Tahun 1973 adik saya yang tengah meninggal karena radang
paru-paru di usia yang baru 2 bulan. Umur saya baru 2 tahun waktu itu dan saya
sama sekali tidak ingat apa pun tentang dia. Apalagi tidak ada fotonya.
Satu-satunya bukti dia pernah ada di dunia ini hanyalah akte lahirnya.
In 1973 my sister
died of pneumonia. She was 2 months old. I was 2 years old at that time and
there is no slight memory of her left in my mind. There is no photo of her. The
only proof of her existence is her birth certificate.
Tahun 1981 adik saya yang paling bungsu meninggal karena
demam berdarah. Usianya 5 tahun. Usia saya 10 tahun. Jadi saya merasakan punya
adik hanya selama 5 tahun. Setelah itu saya hidup sebagai anak tunggal.
In 1981 my
youngest sister died of dengue fever. She was 5 years old. I was 10 years old.
So I had the experience of having a sister for just 5 years because after that
I lived completely as an only child.
Sebagai anak tunggal tentu saja saya tidak perlu
memperebutkan apa pun karena semuanya adalah untuk saya dan menjadi milik saya.
As an only child
I need not to fight over anything because everything is for me and is mine.
Jadi kalau saya melihat kakak-adik ribut memperebutkan
benda-benda remeh seperti pensil, penghapus, permen atau apalah.. saya bingung.
Saya sudah lupa apakah saya dan almarhum adik saya pernah bertingkah seperti
itu juga.
So whenever I see
brother-sister are fighting over silly stuff such as pencil, eraser, candy or
whatever.. it puzzles me. I have forgotten if my late sister and I had it too.

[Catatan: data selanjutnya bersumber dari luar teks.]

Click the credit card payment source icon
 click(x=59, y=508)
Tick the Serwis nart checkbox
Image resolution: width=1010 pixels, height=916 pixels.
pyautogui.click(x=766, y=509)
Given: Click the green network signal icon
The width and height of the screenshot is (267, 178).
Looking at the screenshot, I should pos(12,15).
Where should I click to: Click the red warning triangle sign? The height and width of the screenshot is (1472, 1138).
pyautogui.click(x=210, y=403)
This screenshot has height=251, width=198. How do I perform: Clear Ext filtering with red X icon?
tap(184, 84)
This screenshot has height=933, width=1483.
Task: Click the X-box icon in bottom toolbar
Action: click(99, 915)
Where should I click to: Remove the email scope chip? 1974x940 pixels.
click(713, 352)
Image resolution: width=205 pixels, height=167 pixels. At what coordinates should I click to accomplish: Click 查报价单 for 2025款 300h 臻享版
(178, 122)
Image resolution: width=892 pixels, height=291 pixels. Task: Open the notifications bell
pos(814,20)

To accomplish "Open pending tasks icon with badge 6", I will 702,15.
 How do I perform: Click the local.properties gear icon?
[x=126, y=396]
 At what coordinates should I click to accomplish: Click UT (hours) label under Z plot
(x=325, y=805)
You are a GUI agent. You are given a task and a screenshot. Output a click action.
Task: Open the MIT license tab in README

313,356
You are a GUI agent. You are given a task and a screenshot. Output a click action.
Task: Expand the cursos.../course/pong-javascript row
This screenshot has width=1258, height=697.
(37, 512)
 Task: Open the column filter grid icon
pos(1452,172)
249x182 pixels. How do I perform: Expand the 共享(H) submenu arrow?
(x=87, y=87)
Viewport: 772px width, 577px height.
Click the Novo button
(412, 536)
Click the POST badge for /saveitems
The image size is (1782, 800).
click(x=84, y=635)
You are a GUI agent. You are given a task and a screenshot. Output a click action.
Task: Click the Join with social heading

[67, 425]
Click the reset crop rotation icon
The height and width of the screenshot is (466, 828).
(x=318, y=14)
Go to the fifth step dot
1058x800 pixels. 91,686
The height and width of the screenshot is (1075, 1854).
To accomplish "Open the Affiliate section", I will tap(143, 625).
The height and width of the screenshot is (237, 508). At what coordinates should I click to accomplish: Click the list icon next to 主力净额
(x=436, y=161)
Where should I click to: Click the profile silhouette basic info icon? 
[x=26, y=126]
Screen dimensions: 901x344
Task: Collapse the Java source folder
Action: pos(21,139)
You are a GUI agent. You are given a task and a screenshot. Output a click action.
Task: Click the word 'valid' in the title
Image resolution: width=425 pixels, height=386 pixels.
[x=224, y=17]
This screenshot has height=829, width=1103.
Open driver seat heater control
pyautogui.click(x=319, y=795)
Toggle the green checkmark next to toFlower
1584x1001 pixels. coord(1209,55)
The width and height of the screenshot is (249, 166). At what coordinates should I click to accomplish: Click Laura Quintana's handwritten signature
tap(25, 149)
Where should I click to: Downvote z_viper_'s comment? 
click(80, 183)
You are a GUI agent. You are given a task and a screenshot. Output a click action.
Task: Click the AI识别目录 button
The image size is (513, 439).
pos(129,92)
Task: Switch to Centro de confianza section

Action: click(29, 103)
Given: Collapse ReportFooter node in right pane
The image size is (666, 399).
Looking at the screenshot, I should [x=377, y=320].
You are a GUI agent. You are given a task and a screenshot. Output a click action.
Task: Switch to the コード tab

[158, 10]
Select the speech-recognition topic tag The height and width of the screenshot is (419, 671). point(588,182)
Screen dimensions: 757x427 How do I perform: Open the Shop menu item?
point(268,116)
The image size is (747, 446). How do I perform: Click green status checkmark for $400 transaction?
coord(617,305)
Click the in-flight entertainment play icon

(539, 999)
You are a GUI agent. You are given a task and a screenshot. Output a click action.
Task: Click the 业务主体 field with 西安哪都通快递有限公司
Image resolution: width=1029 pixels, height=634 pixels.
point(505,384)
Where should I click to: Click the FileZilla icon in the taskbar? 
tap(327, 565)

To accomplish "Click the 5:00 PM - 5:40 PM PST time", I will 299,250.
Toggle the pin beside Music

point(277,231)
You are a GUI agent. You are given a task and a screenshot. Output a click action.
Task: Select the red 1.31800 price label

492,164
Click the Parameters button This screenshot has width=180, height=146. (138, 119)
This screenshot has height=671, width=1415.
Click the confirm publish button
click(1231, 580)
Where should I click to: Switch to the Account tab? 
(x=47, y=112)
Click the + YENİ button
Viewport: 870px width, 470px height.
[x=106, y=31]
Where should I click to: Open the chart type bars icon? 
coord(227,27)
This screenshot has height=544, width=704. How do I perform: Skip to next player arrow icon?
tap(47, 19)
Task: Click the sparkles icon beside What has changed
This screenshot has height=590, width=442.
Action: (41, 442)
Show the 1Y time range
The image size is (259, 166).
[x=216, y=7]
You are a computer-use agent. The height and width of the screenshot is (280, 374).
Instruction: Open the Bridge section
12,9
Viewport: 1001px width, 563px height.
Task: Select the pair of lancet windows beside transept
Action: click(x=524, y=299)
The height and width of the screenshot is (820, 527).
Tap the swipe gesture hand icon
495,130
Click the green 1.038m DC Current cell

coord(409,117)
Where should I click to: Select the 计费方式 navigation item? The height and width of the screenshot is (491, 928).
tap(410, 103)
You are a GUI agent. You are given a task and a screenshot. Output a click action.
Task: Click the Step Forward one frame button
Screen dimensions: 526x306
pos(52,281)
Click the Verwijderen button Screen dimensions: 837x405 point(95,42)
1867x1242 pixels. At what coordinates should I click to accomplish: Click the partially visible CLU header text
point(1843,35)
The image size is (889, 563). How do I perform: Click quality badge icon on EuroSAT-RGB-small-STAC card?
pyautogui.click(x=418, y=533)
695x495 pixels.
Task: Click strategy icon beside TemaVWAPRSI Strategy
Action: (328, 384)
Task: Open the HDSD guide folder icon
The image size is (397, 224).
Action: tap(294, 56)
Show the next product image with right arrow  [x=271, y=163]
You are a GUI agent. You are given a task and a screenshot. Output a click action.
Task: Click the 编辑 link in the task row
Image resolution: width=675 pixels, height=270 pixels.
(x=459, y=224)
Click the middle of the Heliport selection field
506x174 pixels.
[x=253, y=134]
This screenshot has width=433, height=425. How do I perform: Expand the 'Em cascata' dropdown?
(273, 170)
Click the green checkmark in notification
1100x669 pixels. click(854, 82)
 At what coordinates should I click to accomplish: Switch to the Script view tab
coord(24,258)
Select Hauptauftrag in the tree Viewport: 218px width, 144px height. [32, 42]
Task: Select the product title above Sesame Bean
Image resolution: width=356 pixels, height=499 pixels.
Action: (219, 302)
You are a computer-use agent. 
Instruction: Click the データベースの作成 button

Kadang saya juga heran dan ngeri melihat bagaimana
kakak-adik bisa menjadi sangat buas. Saya bertanya-tanya apa dulu saya dan adik
saya pernah menjadi seperti itu juga.
Sometimes it
amazes and also scares me to see how brother-sister turn like predators. I asked
myself if my late sister and I were ever be like that too.
Di saat lain saya iri. Alangkah beruntungnya mereka yang
memiliki kakak atau adik. Seandainya saya juga punya..
At other time I
was envious. How lucky are those who have brother or sister. I wish I had..
Kemudian saya berpikir seandainya saya bisa memutar kembali
waktu yang telah lewat, maka saya akan memberikan semua pensil, penghapus atau
apa pun yang diinginkan atau di minta oleh adik saya. Saya tidak memerlukan
semua itu.
Then I thought if
I could turn back the hand of time, I would give all my pencil, eraser or
whatever my late sister wanted or asked. I don’t need them.
Yang saya perlukan adalah kesempatan untuk kembali memiliki
seorang adik dan mendapat waktu untuk memperbaiki setiap kelakuan buruk saya
kepadanya.
What I need is a
chance to have my sister back, and time, so I could fix every bad thing I did
to her.
Yang saya inginkan adalah waktu lebih lama supaya saya bisa
mengatakan atau menunjukkan kepadanya bahwa saya mengasihinya.
What I want is
more time so I could tell or show my sister that I love her.
Mungkin waktu adalah satu-satunya hal yang harus kita
katakan ‘ini milik saya!’ karena sekali waktu itu telah lewat, dia tidak akan
mengembalikan apa yang telah dibawa atau diambilnya.